Özellikle, geçmiş tecrübenin gelecek fiyatlamasına yön teşkil ettiği de düşünülürse, yerel seçimlerden sonra müşterilerimiz ile yaptığımız görüşmelerde TL’de belirgin bir değer kaybı olabileceğini (USDTRY kurunda sert bir yükseliş) bekleyenlerin sayısının azımsanmayacak kadar çok olduğunu da not etmiştik. Bizim bu beklenti kampında yer almadığımızın altını bir kez daha çizmek isteriz.

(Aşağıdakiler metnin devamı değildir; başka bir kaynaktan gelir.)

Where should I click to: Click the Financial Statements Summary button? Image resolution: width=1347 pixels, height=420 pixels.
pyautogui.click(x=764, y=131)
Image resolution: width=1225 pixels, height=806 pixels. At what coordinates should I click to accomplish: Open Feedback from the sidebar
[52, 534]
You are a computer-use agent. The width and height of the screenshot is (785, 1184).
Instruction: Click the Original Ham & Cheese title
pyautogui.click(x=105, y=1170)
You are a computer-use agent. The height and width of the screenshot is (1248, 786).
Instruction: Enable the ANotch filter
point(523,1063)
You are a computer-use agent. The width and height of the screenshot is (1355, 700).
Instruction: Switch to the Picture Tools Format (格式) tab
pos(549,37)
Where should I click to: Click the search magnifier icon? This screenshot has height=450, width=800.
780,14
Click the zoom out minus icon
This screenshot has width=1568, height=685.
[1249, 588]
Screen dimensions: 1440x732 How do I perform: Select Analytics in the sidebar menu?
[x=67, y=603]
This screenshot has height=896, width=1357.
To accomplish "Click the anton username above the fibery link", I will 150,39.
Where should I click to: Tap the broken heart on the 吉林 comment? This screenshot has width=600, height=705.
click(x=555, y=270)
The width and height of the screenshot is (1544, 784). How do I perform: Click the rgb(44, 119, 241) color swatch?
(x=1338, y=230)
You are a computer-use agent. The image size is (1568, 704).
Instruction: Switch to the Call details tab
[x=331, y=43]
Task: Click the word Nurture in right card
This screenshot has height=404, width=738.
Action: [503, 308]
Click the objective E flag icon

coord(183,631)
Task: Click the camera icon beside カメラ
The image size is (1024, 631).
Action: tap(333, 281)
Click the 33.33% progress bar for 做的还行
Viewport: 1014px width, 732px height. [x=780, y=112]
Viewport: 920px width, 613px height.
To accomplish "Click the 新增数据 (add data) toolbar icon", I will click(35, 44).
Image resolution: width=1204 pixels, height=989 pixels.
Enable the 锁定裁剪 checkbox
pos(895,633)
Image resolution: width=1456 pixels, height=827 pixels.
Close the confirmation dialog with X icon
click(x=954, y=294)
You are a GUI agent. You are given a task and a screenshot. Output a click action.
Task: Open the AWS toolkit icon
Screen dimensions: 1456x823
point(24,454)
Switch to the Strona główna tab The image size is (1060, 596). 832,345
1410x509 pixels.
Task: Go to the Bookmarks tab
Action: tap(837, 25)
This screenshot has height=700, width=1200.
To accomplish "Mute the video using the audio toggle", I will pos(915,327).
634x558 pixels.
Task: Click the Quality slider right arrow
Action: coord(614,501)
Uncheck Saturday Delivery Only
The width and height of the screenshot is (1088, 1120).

2023 senesinin son demlerinde, 2024 yılına ait bilanço toplantılarında kullandığımız USDTRY için ‘çalışma’ kurumuzun psikolojik de olsa 40 seviyesinde olduğunu bir kez daha not etmiş olalım. Bültenlerimizde her ne kadar USDTRY kurunda yükseliş ihtiyacı olacağına yer versek de, bunun kademeli bir şekilde olacağı görüşüne sıkı sıkı sarılıyoruz. Enflasyonun temel nedenlerinden birinin TL’deki reel değer kaybı olduğu düşünülürse, kamu otoritesinin de enflasyon ateşine ilave körükle gitmek istemeyeceğini düşünüyoruz. Bu noktadan hareketle, USDTRY kurunda -özellikle de seçim sonrası- sert bir yükseliş beklemediğimizin altını bir kez daha çizmek istiyoruz.

 

Bu bağlamda, uzun bir süredir tekrar ettiğimiz üzere, kurun enflasyondan bir tık da olsa daha az ve kademeli bir şekilde artacağını, TL’nin reel olarak değerleneceğini düşünmeye devam ediyoruz. TL’nin reel olarak değerlenmesi konusunu da matematiksel olarak şu şekilde açıklayalım: Eğer Türkiye’de yıl sonu enflasyonu -piyasa katılımcıları anketine göre- %43 olarak gerçekleşecekse ve Türkiye’nin de ticaret yaptığı ülkelerde aynı zaman diliminde fiyatların %5 artacağı düşünülürse (aradaki fark %38) TL’nin reel olarak değerlenmesi için, döviz kurunun da yıl sonuna kadar %38’in altında artması gerekiyor. Eğer bugün USDTRY kuru 31 seviyesinde ise, matematiksel olarak sene sonuna ilişkin kurun da yaklaşık olarak 41 seviyesine gelmesi gerekiyor ki, bu da bizim baz senaryomuz ile uyum arz ediyor (kur 41 seviyesinin altında olursa, TL reel olarak değerlenmiş olacak).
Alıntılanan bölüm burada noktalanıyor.